Crafty Screenwriting:   Could you talk about the ALIEN franchise? How has that developed?
Ron Shusett:        Not that well. The second was brilliant. I think James Cameron is on the level of Steven Spielberg as a director. He did a smart thing. He didn't try to compete with the first. He concentrated more on action. Brought the little girl in. It was the perfect complement to our film. The exoskeleton and the queen being larger than any of the other aliens. That was a superb evolution.

From there, some very bad things happen. The critics and the box office prove it. 3 and 4 were quite failed, flawed movies. Audiences didn't like'em.

The one later sequel that did work was the first ALIENS VS. PREDATOR. It had a great inspiration based on comic books. It was like "Frankenstein meets the Wolf Man," two unbeatable creatures fighting. It grossed over $200M and was not extremely expensive.

Unfortunately, they didn't refresh the franchise on the second AVP. Just too many repetitive elements from one AVP to the other. I’m just happy that I got a shared story credit on only the first one in 2004.

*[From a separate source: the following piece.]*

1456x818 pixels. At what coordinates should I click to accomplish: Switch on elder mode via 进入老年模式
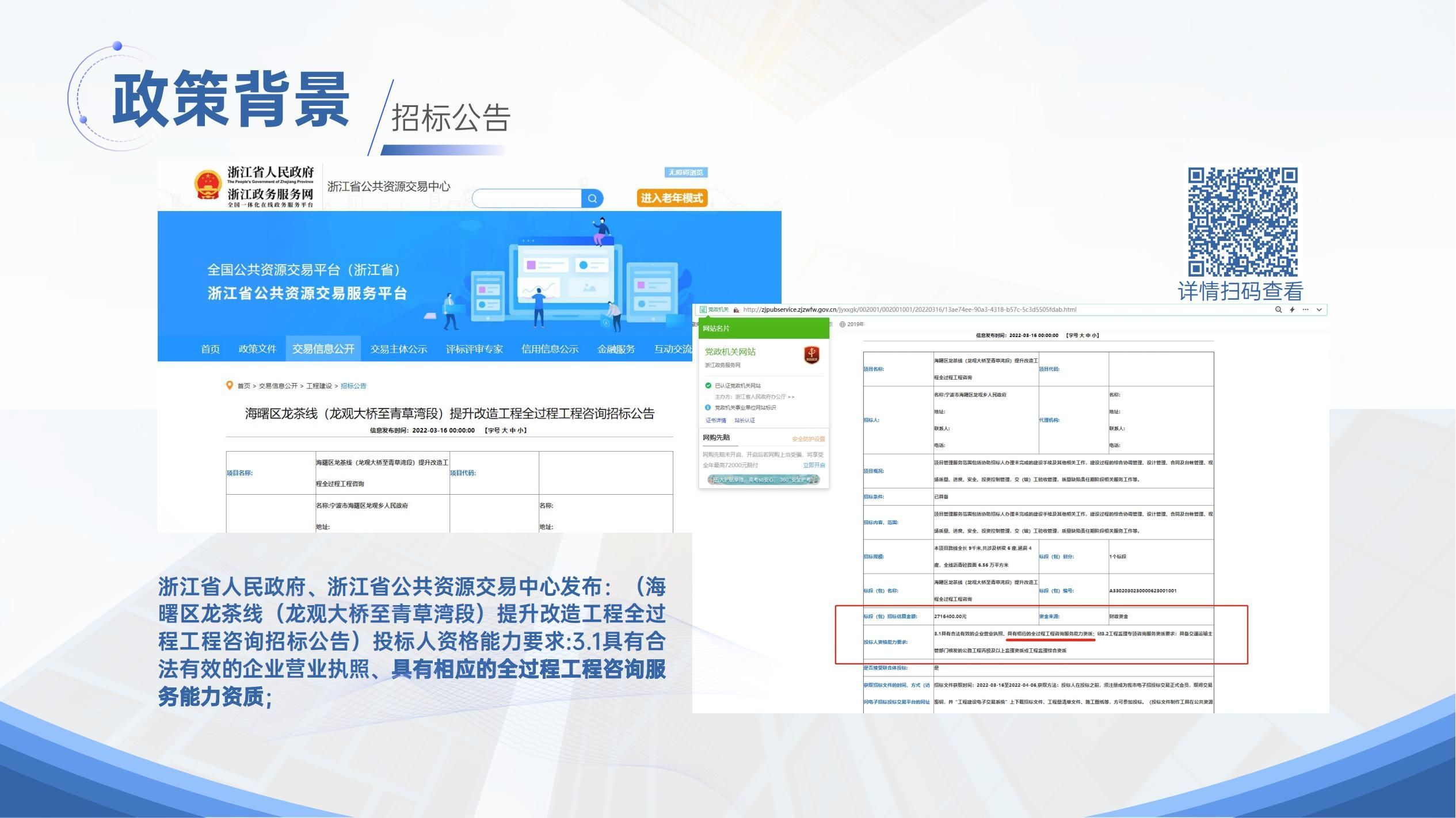(x=672, y=198)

CS:    Which brings us to PROMETHEUS.
RS:    I read the script for that, and I thought, it's got a lot of great scenes, but the ending is gonna undo it. There are some things you can't follow. Why would they destroy a race they created?
CS:    Why would an advanced race of super-powerful aliens need to destroy humanity by dropping aliens on us? Why not nuke us from orbit? It sort of felt to me like a classic visual director's movie:  one scene that's cool after another, but nothing holding it all together.
RS:    Some directors, when God gave their visual talent, maybe He did something to impede their story talent.

CS:    What themes bind your work together?
RS:    If I had to choose one thing to bind my work together, it would be:  I want to amaze the world. I don't want to make a movie that is something they've seen before in any other movie. I'm a writer and a producer, and those two always fight each other. The showman in me cares less about the story working great than the audience going bananas. Usually the showman wins, but I'm working with partners who excel at character, and they keep me on track.

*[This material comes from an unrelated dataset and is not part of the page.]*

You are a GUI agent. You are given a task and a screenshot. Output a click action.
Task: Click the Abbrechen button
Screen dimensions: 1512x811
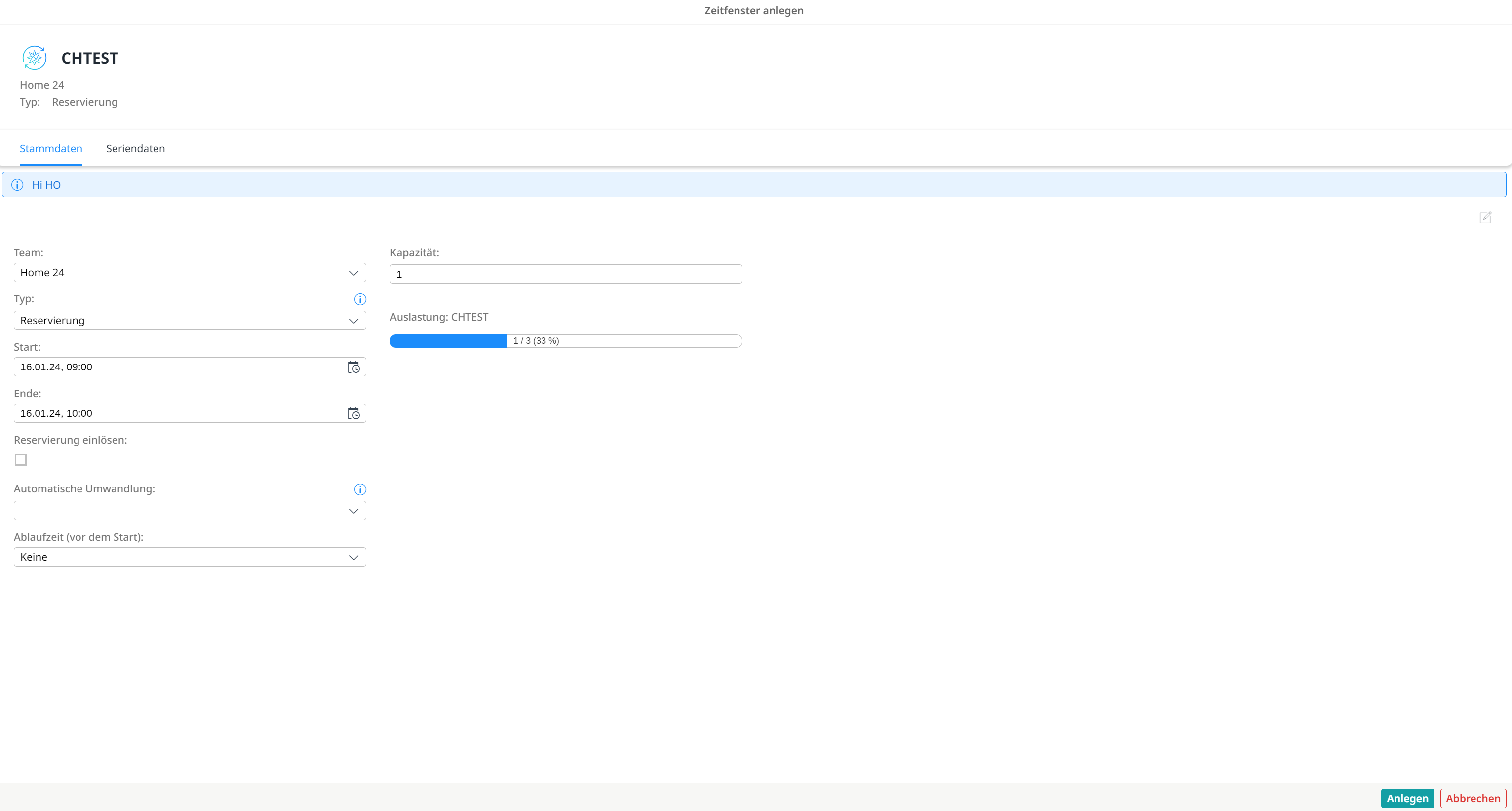click(1472, 798)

CS:    How has the environment changed since you came up?
RS:    Those that make the decisions on big budget films seem less interested in original material, more inclined to lean heavier than ever on sequels and remakes.  But still we see from time to time hugely creative original material that does get made successively.  That gives me and others I know the courage to continue and go for highly imaginative ideas.

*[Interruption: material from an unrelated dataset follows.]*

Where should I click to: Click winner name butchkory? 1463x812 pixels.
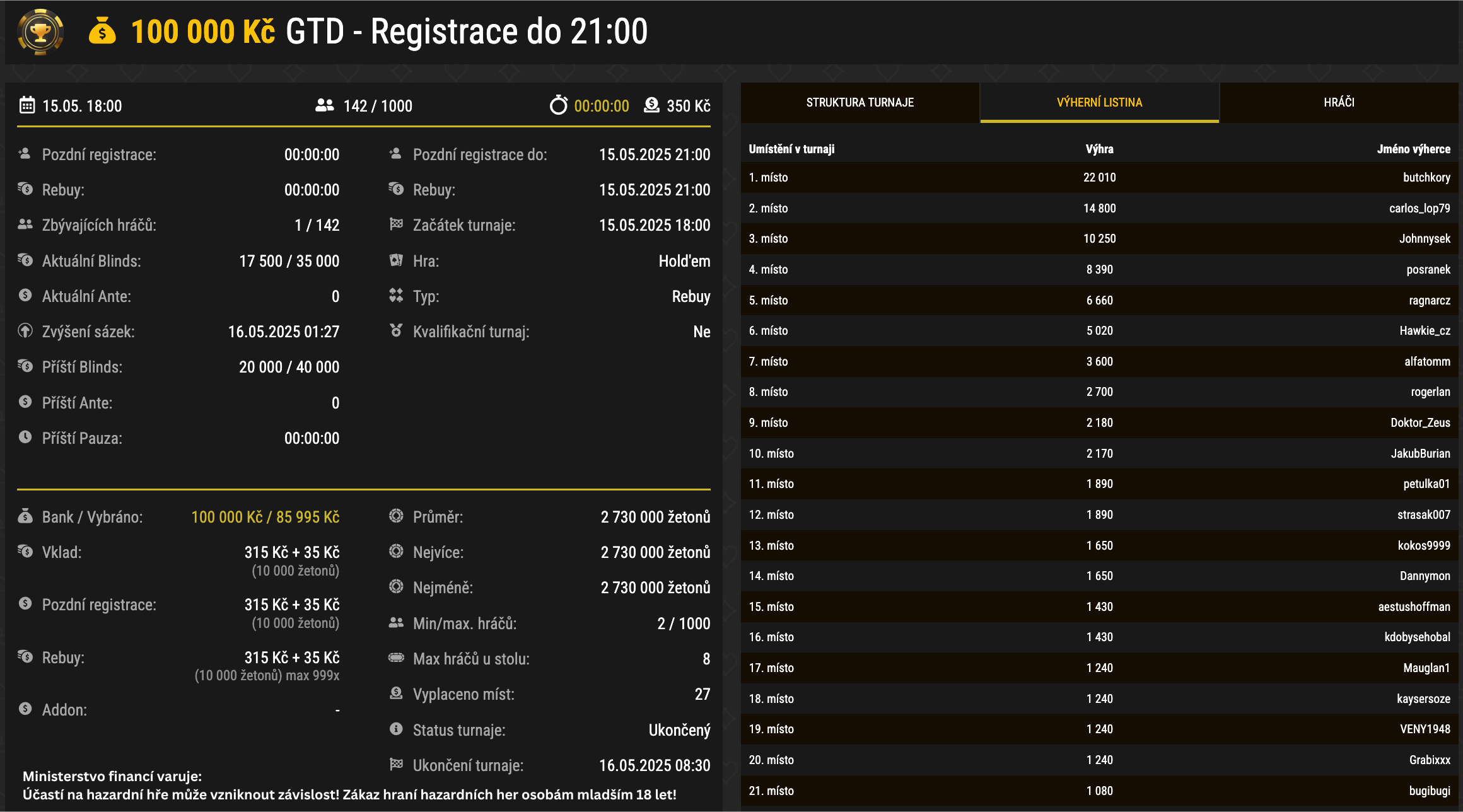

I heard Dick Zanuck say seven years ago, you can't figure out what a good script is. Intelligence and craftsmanship count, but the only way you really know is gut instinct. Your brain can talk you out of some of your best ideas. And he was in both eras, at Fox under his father, and then at Warners. He did JAWS and THE STING.

Was TOTAL RECALL too complicated? Financiers said it wouldn't work.  They felt the action audience will be annoyed by the convoluted story structure. They'll find it too cerebral. For eight years, everyone said "6 people will come and see it". Arnold wanted to do it, but he couldn't do it until he became number one at the box office. And people thought ALIEN would not get made—it was too bizarre. 

These days it takes a major name to do something original. Joss Whedon's AVENGERS did a billion seven hundred thousand because they let him do it the way he wanted. Cameron, Spielberg, Christopher Nolan—they have the clout to do the outrageously imaginative. No one wanted to do INCEPTION, but "How can we turn down the guy who made a billion on BATMAN?" I was thrilled when the executives said in an interview, "We wouldn't have done it if it wasn't Christopher Nolan." That took a lot of character to admit.

I can't go by logic. I have to trust my own instincts. Do I like it myself? It's that simple.

That's why I'm having difficulty now. The business people are trying to go by logic. To sell a script, you have to do things that the buyers don't think are too crazy. But the things that do the best, if they're done well, are the things that are too crazy. 


Great interview.

Interesting comparing Cameron and Spielberg.

Also, while "Alien" and "Aliens" feel quite different, the structure of the sequels second half matched that of the original's quite closely.